Stored items
"""

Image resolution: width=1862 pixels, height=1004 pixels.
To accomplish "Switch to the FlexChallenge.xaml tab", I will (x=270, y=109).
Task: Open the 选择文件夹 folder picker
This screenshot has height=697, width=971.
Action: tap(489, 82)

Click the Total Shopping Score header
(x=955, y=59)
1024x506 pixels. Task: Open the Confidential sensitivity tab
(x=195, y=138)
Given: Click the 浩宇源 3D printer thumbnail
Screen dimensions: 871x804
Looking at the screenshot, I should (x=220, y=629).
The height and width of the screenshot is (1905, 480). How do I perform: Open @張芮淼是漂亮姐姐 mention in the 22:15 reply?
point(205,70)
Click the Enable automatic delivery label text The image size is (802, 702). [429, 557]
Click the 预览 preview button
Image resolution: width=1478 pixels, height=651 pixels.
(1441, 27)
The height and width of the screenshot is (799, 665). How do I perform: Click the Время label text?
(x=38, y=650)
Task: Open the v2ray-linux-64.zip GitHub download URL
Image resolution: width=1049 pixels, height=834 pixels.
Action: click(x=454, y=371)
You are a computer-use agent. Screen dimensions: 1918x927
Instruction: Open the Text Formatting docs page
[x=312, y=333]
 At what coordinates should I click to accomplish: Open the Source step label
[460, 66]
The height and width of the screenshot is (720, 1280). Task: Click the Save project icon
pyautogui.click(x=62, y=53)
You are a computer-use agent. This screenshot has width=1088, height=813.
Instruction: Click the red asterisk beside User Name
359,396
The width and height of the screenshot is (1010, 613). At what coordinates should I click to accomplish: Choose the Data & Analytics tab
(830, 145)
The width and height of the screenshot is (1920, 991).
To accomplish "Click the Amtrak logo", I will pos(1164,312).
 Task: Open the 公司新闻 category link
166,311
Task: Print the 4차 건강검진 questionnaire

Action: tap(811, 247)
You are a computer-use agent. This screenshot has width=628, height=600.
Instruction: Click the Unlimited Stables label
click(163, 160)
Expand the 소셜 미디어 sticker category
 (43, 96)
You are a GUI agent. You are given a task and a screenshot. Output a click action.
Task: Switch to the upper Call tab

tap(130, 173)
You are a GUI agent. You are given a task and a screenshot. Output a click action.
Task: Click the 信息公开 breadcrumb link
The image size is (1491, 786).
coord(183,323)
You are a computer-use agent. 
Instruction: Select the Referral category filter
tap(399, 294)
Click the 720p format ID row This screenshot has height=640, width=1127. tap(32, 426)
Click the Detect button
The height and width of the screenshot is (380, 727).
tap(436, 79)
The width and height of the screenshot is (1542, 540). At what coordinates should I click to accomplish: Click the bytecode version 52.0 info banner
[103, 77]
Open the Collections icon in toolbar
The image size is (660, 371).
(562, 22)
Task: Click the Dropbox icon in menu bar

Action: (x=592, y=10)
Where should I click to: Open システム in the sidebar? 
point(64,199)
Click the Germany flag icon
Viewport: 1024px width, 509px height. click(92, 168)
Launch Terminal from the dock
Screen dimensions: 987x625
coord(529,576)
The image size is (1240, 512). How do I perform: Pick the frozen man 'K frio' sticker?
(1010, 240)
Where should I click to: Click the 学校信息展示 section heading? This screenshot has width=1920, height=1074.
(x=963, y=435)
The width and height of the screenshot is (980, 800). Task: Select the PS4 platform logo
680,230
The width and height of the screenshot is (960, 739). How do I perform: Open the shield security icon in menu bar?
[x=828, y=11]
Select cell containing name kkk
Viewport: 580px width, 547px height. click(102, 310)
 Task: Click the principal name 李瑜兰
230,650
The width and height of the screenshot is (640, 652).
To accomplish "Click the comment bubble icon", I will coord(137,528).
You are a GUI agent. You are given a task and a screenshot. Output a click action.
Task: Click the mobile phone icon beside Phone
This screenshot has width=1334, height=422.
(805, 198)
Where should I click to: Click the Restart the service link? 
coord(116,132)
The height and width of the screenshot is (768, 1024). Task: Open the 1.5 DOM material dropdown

"""

=== Exercise details ===
How many lines in these entries hold the string "will"? Answer with the number alone.

=== Worked solution ===
3